**TASK ITEM**
Your answer should consist solely of the lines from the first line of the data through the line with "Given: Open the Hakushika Iori channel link", each reproduced exactly.

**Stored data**
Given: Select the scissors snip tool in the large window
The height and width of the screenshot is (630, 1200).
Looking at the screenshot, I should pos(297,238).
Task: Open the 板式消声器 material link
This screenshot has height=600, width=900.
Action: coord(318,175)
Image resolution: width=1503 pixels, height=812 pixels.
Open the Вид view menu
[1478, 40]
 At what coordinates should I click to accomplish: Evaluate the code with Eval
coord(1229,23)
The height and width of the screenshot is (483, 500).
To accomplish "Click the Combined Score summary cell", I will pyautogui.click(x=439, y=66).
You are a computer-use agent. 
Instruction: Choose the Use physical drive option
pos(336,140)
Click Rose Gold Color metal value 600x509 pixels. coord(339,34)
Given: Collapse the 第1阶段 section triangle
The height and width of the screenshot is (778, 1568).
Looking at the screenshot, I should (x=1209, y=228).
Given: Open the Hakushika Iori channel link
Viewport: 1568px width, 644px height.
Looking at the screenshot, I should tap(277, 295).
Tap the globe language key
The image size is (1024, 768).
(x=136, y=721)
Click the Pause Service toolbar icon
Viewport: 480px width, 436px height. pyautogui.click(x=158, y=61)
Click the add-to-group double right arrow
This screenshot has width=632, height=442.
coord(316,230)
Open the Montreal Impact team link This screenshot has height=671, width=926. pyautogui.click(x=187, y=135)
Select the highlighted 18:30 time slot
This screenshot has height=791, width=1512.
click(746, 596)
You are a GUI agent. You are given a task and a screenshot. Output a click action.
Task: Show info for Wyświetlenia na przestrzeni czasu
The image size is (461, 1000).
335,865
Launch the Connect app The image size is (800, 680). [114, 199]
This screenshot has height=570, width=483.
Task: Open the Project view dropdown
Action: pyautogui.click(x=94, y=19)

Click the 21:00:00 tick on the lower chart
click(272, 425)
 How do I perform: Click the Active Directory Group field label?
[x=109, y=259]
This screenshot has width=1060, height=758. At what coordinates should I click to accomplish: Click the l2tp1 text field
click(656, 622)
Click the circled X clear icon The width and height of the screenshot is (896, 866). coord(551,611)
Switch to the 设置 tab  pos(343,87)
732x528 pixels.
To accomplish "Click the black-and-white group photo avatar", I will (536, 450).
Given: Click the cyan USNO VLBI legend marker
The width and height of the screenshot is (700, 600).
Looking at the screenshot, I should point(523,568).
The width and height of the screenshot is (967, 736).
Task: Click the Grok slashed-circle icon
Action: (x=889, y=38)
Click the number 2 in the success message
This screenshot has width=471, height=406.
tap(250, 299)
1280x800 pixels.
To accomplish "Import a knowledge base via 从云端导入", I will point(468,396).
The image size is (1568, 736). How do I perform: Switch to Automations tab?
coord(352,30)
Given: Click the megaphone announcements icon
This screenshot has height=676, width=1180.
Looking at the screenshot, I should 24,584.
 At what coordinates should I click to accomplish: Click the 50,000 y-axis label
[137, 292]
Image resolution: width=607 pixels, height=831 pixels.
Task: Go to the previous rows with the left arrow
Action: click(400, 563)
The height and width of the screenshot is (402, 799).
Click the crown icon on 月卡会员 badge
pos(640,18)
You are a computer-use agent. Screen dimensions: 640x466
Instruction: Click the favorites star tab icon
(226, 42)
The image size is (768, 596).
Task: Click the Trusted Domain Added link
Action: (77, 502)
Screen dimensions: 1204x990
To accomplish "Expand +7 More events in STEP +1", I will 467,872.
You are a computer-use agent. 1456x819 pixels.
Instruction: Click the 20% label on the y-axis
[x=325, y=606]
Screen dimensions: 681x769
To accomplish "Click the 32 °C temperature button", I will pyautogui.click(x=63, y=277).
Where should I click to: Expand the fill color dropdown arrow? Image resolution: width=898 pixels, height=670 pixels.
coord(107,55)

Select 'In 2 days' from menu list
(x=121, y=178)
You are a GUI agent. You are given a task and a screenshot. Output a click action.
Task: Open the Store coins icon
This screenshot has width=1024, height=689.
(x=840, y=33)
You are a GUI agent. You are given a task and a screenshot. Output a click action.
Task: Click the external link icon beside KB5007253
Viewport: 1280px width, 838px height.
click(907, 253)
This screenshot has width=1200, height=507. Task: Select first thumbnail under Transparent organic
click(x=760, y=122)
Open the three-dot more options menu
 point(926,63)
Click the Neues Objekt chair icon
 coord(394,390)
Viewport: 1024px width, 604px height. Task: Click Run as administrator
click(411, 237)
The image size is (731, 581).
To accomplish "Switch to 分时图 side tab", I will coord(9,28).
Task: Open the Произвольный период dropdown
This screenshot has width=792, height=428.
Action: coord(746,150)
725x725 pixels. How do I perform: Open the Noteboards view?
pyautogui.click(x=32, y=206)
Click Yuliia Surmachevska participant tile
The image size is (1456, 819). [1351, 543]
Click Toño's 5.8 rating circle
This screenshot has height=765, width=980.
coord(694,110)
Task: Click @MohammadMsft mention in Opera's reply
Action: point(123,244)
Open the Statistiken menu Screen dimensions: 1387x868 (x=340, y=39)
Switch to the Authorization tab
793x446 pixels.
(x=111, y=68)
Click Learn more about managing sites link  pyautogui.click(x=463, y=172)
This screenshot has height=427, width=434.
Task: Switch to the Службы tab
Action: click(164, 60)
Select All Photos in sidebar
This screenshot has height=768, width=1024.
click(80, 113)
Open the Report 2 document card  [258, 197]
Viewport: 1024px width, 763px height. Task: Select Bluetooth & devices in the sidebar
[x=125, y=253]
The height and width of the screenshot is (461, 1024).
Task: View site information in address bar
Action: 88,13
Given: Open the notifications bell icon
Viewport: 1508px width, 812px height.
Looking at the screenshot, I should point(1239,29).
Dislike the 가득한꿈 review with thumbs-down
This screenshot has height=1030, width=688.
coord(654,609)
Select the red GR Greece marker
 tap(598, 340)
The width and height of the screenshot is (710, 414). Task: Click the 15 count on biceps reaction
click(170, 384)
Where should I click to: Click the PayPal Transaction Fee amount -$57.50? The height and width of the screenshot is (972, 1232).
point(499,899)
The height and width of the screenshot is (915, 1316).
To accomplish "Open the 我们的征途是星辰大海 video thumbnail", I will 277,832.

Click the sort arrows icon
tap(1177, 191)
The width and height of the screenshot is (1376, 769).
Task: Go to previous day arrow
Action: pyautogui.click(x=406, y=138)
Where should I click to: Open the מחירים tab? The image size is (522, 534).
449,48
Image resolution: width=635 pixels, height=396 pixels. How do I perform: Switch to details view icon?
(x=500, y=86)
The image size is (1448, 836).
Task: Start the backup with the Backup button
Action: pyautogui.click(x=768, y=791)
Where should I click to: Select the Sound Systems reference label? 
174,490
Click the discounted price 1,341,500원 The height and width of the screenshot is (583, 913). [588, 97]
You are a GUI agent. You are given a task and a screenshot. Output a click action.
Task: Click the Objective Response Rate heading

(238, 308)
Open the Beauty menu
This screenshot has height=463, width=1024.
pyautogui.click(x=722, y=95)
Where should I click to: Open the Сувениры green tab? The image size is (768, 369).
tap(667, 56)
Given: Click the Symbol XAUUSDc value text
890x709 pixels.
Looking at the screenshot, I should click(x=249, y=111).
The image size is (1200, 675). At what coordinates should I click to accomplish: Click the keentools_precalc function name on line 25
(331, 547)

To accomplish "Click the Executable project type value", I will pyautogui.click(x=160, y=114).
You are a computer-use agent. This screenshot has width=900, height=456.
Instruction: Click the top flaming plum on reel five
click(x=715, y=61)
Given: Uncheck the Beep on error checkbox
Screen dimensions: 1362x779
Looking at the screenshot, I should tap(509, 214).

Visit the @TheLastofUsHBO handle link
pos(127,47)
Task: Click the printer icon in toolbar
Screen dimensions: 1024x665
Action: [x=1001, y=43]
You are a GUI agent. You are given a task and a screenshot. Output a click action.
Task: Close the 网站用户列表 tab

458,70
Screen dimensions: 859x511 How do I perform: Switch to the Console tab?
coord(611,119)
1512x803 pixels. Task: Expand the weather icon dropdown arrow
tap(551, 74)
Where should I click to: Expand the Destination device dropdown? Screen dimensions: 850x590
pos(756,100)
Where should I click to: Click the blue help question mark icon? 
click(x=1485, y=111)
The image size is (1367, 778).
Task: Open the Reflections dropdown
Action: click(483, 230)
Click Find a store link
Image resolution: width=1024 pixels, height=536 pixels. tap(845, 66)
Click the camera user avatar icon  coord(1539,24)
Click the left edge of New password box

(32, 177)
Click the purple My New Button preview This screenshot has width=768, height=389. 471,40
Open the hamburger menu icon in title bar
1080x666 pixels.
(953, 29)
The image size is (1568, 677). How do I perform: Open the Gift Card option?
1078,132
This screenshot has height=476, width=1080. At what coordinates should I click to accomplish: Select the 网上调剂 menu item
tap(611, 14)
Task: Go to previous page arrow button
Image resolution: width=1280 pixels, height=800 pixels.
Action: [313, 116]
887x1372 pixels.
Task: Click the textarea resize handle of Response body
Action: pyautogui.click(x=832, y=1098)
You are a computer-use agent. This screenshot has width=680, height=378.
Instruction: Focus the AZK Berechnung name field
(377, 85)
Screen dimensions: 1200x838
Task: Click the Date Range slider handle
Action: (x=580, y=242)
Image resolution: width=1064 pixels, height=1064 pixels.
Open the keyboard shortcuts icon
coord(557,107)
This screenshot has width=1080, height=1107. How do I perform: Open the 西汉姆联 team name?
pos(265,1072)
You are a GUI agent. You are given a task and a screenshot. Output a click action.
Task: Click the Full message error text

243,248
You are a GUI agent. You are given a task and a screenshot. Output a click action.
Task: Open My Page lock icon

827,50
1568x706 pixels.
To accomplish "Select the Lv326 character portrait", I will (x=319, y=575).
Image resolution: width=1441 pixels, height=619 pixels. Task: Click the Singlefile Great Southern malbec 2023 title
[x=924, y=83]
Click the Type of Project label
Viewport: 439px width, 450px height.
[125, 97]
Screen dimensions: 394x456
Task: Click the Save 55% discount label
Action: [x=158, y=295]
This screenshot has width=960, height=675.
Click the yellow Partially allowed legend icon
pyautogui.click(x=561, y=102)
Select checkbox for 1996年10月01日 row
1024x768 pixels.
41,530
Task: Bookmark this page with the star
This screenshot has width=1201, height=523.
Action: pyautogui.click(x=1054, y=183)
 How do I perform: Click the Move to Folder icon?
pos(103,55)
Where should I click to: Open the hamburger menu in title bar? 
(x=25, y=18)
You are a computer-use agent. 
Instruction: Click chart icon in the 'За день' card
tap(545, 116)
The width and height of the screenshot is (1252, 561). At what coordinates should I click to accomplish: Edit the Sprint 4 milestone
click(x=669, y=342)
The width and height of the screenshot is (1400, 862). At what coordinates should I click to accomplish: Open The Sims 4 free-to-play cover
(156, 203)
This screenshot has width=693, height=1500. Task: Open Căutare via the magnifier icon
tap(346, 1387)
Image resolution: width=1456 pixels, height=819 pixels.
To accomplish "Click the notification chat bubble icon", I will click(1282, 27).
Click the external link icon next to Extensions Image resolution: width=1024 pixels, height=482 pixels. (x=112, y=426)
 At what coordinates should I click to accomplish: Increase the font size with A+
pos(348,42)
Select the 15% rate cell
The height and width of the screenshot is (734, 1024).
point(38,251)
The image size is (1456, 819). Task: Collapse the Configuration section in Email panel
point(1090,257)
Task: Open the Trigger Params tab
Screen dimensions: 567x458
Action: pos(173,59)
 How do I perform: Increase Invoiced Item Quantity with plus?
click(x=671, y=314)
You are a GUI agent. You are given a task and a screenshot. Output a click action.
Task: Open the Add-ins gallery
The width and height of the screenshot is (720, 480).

**RESPONSE**
Given: Select the scissors snip tool in the large window
The height and width of the screenshot is (630, 1200).
Looking at the screenshot, I should pos(297,238).
Task: Open the 板式消声器 material link
This screenshot has height=600, width=900.
Action: coord(318,175)
Image resolution: width=1503 pixels, height=812 pixels.
Open the Вид view menu
[1478, 40]
 At what coordinates should I click to accomplish: Evaluate the code with Eval
coord(1229,23)
The height and width of the screenshot is (483, 500).
To accomplish "Click the Combined Score summary cell", I will pyautogui.click(x=439, y=66).
You are a computer-use agent. 
Instruction: Choose the Use physical drive option
pos(336,140)
Click Rose Gold Color metal value 600x509 pixels. coord(339,34)
Given: Collapse the 第1阶段 section triangle
The height and width of the screenshot is (778, 1568).
Looking at the screenshot, I should (x=1209, y=228).
Given: Open the Hakushika Iori channel link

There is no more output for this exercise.